In Frankreich gibt's zwei Jahre Haft für Konversionstherapien

Noch länger dauerte es bei der WHO, Trans-Menschen nicht mehr als «psychisch krank» zu klassifizieren. Die WHO verkündete erst 2018, dass sie Transsexualität von der Liste psychischer Erkrankungen streichen wolle. Der ICD-11 trat 2022 in Kraft.

In der Schweiz besteht bislang kein Verbot von Konversionstherapien. Wer solche Behandlungen anbietet, kann auch nicht strafrechtlich verfolgt und zur Rechenschaft gezogen werden.

Anders als beispielsweise in Frankreich. Jüngst wurden die Strafen für sogenannte Konversionstherapien verschärft. Das französische Parlament hat just an diesem Dienstag ein Gesetz verabschiedet.

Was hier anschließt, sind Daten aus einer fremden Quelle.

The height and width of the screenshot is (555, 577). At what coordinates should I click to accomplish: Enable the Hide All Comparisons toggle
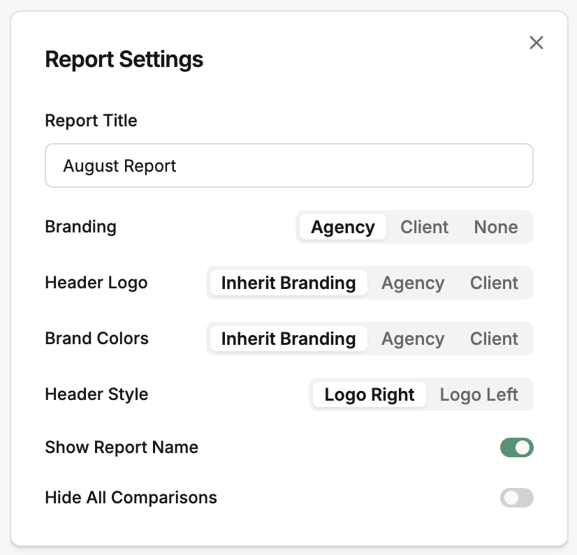point(517,498)
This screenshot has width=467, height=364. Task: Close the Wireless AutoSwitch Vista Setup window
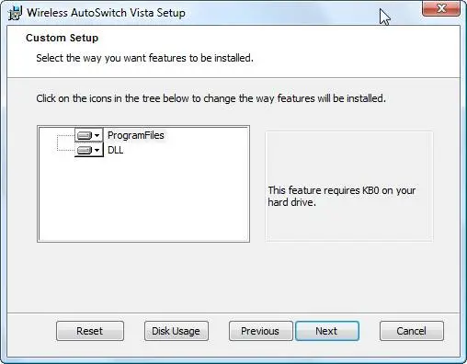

Nach diesem werden diese Praktiken künftig mit mindestens zwei Jahren Haft und 30'000 Euro Geldstrafe bestraft. In Deutschland sind Konversionstherapien seit 2020 verboten.

Luzerner GLP-Kantonsrat Mario Cozzio fordert Verbot

Auch in der Schweiz gibt es Bestrebungen, Konversionstherapien zu verbieten. Das Parlament des Kantons Genf hat im März 2021 einen entsprechenden Vorstoss gutgeheissen und ihn damit an die Genfer Regierung überwiesen.

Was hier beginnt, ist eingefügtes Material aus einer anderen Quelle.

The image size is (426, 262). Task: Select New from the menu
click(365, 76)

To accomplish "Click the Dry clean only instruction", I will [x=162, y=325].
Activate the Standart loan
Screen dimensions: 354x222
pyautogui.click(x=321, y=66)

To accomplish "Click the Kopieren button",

Im Kanton Basel-Stadt haben zwei Grossstadträte mit ihrem Vorstoss, eine Standesinitiative betreffend ein Verbot auf Bundesebene einzureichen, eine Mehrheit im Grossen Rat gewonnen. Auch die Basler Regierung hat sich kürzlich für die Initiative ausgesprochen.

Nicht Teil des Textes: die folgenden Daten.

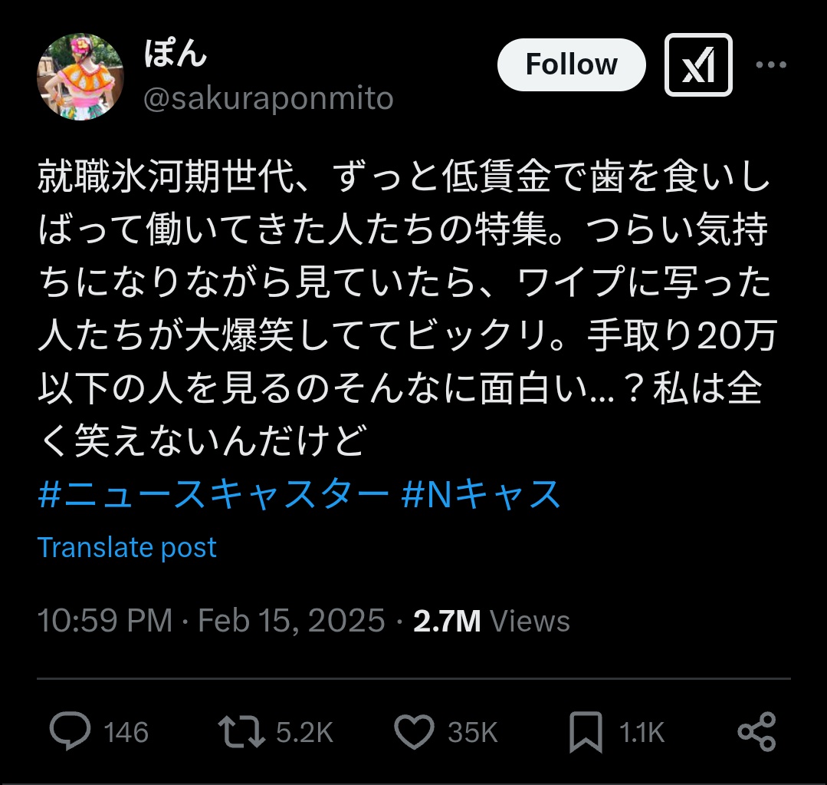The height and width of the screenshot is (785, 827).
Task: Click Translate post link
Action: tap(127, 547)
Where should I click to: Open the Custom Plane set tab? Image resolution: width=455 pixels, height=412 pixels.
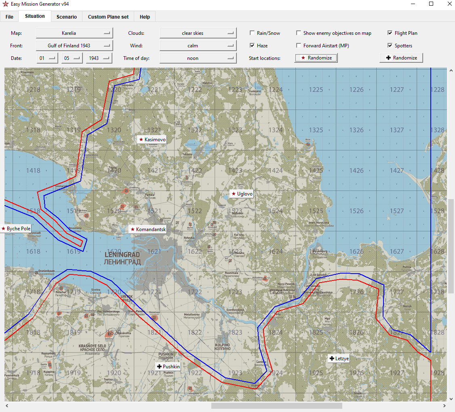click(x=108, y=17)
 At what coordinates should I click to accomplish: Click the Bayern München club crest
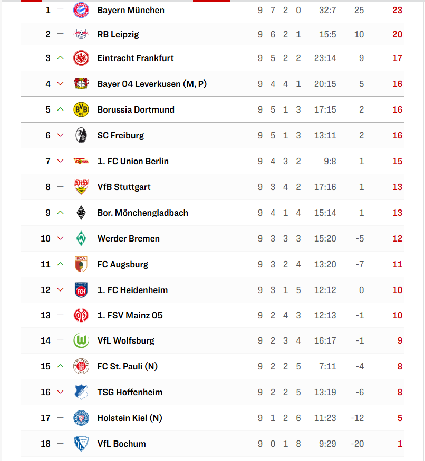(x=81, y=11)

«Dass solche Konversionstherapien angeboten werden, ist beschämend, traurig und auf Deutsch gesagt einfach eine Sauerei.»

Mario Cozzio, Luzerner GLP-Kantonsrat

Und nun macht sich auch der Luzerner Kantonsrat Mario Cozzio (GLP) für ein Verbot von Konversionstherapien stark. Schon im letzten Juni hat er eine Anfrage zum Thema eingereicht – bereits mit dem Hintergedanken, diese fragwürdigen Therapien verbieten zu wollen. Das sagt Cozzio auf Anfrage.

In seiner Stellungnahme vom Oktober 2021 schreibt die Regierung: «Unser Rat wird die Entwicklungen auf Bundesebene weiter beobachten und sich für die Verurteilung von Konversionstherapien als menschenrechtsverletzende Handlungen einsetzen.»

Homosexuelle therapieren? Vermutlich auch in Luzern

Nun reichte Cozzio diese Woche eine Motion ein. Mit dieser fordert er den Regierungsrat auf, beim Bund eine Kantonsinitiative betreffend ein Verbots einzureichen. «Diese Therapien sind für betroffene Personen höchst traumatisierend», schreibt Cozzio darin.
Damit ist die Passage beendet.